* [SELECTED PASSAGE]
start
Theory Step_CSPM_Laws
section‹ The Step-Laws ›
theory Step_CSPM_Laws
imports Global_Deterministic_Choice Multi_Synchronization_Product
Multi_Sequential_Composition Interrupt Throw
begin
text ‹The step-laws describe the behaviour of the operators wrt. the multi-prefix choice.›
subsection ‹The Throw Operator›
lemma Throw_Mprefix:
‹(□a ∈ A → P a) Θ b ∈ B. Q b =
□a ∈ A → (if a ∈ B then Q a else P a Θ b ∈ B. Q b)›
(is ‹?lhs = ?rhs›)
proof (subst Process_eq_spec_optimized, safe)
end
Some records
start
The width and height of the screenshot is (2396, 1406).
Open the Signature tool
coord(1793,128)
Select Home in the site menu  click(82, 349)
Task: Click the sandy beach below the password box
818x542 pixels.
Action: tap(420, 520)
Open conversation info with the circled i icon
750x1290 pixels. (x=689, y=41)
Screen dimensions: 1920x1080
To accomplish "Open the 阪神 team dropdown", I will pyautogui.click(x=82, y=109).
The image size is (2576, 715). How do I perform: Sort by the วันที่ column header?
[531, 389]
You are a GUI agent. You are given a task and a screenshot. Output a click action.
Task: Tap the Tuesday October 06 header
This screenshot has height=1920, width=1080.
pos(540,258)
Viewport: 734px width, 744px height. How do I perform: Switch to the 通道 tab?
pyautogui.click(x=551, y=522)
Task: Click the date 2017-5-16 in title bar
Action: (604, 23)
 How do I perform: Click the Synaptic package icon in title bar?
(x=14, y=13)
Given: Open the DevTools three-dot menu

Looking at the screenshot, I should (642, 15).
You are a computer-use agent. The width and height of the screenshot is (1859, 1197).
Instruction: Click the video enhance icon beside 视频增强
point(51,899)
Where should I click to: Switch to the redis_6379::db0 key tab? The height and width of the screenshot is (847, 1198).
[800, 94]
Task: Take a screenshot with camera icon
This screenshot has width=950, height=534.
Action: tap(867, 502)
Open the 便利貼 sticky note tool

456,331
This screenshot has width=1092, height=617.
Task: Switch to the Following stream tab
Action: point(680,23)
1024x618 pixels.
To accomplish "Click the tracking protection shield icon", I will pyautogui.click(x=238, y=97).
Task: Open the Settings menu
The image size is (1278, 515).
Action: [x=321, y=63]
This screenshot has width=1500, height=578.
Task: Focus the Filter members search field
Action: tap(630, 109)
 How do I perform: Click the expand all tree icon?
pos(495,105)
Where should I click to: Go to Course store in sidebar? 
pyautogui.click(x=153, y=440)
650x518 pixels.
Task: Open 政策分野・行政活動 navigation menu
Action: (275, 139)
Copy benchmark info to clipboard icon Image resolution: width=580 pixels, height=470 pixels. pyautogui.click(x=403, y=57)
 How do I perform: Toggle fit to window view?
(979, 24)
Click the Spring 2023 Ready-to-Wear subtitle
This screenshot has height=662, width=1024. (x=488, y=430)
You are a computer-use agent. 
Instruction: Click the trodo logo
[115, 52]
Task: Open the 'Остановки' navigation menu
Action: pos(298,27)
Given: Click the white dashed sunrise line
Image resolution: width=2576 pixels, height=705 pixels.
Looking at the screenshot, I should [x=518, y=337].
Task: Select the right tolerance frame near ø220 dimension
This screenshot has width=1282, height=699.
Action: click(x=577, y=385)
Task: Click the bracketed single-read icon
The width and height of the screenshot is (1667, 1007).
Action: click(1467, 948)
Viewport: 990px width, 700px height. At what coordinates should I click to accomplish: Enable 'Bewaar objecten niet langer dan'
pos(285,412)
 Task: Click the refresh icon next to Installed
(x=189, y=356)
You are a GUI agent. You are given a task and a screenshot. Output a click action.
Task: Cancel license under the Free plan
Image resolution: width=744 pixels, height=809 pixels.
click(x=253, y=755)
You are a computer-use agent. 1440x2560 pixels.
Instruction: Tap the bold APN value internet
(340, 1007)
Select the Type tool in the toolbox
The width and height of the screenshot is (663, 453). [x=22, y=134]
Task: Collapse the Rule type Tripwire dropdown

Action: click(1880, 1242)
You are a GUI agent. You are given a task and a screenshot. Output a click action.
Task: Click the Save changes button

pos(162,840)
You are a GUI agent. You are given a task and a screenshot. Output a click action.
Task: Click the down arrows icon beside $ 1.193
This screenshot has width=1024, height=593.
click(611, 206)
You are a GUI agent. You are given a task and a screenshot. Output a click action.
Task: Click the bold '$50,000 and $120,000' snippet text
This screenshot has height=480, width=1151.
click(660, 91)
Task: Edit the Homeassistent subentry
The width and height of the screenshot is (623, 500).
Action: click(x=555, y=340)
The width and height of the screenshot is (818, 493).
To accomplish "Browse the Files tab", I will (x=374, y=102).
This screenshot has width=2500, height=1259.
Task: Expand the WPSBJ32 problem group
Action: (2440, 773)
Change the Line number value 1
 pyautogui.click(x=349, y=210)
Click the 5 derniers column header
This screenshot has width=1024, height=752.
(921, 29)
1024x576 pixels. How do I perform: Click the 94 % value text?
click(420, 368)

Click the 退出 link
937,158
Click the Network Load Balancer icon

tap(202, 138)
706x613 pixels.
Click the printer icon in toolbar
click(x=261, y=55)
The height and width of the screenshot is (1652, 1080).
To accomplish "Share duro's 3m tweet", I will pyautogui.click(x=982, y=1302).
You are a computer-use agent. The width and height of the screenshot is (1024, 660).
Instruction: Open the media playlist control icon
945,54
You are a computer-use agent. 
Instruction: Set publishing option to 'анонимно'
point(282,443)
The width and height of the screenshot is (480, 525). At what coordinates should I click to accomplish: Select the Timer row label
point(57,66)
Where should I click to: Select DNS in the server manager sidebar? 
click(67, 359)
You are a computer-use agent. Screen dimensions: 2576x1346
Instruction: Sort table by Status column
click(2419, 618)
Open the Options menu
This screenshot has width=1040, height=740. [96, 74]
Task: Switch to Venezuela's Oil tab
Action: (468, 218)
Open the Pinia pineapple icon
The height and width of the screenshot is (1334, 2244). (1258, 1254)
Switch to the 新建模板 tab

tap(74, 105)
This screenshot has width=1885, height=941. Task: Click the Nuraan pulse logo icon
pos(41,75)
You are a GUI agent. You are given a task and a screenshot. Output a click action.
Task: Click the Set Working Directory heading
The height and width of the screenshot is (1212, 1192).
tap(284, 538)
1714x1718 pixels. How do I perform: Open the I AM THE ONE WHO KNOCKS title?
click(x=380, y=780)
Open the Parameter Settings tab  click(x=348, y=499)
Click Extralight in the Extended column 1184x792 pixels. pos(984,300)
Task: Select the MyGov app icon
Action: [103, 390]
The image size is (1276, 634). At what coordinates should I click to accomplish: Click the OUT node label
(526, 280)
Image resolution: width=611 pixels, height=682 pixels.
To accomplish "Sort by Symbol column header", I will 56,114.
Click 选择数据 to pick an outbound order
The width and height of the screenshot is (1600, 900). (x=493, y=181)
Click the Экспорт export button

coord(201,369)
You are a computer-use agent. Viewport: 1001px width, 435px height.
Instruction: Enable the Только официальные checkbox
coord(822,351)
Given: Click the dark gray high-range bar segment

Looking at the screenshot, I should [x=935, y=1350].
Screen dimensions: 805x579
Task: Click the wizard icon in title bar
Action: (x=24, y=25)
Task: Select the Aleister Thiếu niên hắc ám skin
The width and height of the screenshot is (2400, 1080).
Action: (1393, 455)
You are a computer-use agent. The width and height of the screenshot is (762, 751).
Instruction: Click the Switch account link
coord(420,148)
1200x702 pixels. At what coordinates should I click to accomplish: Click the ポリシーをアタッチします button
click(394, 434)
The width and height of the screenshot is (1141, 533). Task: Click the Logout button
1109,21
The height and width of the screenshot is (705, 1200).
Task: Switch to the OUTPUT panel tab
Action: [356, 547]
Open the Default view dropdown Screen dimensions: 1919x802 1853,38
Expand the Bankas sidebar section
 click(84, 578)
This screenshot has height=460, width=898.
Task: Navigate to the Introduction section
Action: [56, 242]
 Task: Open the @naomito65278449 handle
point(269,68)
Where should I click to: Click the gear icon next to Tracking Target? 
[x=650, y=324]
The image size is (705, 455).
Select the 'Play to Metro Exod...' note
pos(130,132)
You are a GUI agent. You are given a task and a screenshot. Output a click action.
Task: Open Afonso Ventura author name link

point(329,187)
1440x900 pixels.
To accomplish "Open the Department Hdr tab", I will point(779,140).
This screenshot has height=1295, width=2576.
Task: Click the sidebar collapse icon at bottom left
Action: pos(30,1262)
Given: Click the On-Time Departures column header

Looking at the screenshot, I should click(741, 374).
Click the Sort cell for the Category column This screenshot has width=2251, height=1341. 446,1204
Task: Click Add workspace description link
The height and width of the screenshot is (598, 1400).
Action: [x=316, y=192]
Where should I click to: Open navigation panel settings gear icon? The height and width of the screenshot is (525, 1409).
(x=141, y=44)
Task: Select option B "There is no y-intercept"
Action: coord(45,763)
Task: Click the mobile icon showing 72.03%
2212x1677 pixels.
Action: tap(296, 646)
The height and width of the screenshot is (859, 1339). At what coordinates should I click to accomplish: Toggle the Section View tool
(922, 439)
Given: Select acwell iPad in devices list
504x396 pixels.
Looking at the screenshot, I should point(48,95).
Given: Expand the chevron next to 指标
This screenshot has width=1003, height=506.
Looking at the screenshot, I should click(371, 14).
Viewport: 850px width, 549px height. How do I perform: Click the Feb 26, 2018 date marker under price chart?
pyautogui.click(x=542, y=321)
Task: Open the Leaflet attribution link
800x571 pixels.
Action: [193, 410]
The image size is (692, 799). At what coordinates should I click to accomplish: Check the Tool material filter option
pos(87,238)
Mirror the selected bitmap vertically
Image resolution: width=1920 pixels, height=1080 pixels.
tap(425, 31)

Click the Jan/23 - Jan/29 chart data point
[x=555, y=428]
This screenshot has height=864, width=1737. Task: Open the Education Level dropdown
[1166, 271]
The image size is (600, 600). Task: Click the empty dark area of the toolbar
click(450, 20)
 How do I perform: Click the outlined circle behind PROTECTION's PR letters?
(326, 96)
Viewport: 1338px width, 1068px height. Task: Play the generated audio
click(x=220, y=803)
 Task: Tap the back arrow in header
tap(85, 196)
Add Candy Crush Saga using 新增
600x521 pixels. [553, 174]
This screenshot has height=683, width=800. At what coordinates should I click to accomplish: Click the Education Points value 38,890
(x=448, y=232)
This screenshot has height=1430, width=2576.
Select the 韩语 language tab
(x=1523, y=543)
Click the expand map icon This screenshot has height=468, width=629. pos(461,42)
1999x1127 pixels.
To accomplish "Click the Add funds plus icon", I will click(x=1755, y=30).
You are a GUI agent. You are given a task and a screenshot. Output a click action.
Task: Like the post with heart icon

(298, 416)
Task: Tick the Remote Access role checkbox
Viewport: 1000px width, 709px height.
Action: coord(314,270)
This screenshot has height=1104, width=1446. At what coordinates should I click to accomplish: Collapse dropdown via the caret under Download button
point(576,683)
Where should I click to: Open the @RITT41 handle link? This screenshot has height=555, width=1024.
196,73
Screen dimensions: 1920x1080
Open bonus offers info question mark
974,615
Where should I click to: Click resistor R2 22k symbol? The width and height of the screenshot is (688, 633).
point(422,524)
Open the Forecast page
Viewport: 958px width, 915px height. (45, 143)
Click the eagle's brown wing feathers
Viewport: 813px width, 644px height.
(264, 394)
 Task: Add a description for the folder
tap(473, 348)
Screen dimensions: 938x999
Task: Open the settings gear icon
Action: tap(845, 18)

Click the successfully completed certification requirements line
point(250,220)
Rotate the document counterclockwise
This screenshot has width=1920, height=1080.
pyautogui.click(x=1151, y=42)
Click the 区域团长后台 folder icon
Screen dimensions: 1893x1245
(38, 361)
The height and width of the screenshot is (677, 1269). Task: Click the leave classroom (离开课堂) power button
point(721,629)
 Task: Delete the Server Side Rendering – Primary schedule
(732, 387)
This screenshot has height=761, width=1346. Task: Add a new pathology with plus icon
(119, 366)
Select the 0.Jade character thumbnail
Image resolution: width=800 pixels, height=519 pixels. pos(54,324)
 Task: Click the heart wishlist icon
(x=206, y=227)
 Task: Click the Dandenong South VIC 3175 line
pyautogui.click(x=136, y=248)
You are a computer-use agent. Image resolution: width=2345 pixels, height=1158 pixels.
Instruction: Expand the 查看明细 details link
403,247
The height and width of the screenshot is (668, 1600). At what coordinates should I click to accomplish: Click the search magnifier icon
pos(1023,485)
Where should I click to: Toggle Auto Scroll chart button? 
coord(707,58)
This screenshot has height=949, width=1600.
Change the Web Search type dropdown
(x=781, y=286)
end
* [STATED TASK 1] Say whether each statement agrees with the Step_CSPM_Laws theory: (a) the theory imports Interrupt; (b) the step-laws describe the behaviour of the operators with respect to the multi-prefix choice; (c) the lemma Throw_Mprefix falls under a subsection on the Interrupt operator. For each, answer yes or no and quote the deciding words.
* [STATED TASK 2] Give the next few lines of the Step_CSPM_Laws theory, following its last line.

* [RESPONSE 1]
(a) Yes: "Multi_Sequential_Composition Interrupt Throw"
(b) Yes: "The step-laws describe the behaviour of the operators wrt. the multi-prefix choice."
(c) No: "subsection ‹The Throw Operator›"

* [RESPONSE 2]
fix s
assume ‹s ∈ 𝒟 ?lhs›
then consider t1 t2 where ‹s = t1 @ t2› ‹t1 ∈ 𝒟 (□a ∈ A → P a)› ‹tF t1›
‹set t1 ∩ ev ` B = {}› ‹ftF t2›
| t1 b t2 where ‹s = t1 @ ev b # t2› ‹t1 @ [ev b] ∈ 𝒯 (□a∈A → P a)›
‹set t1 ∩ ev ` B = {}› ‹b ∈ B› ‹t2 ∈ 𝒟 (Q b)›
by (simp add: D_Throw) blast
thus ‹s ∈ 𝒟 ?rhs›
proof cases
fix t1 t2 assume * : ‹s = t1 @ t2› ‹t1 ∈ 𝒟 (□a∈A → P a)› ‹tF t1›
‹set t1 ∩ ev ` B = {}› ‹ftF t2›
from "*"(2) obtain a t1' where ** : ‹t1 = ev a # t1'› ‹a ∈ A› ‹t1' ∈ 𝒟 (P a)›
by (auto simp add: D_Mprefix)
from "*"(4) "**"(1) have *** : ‹a ∉ B› by (simp add: image_iff)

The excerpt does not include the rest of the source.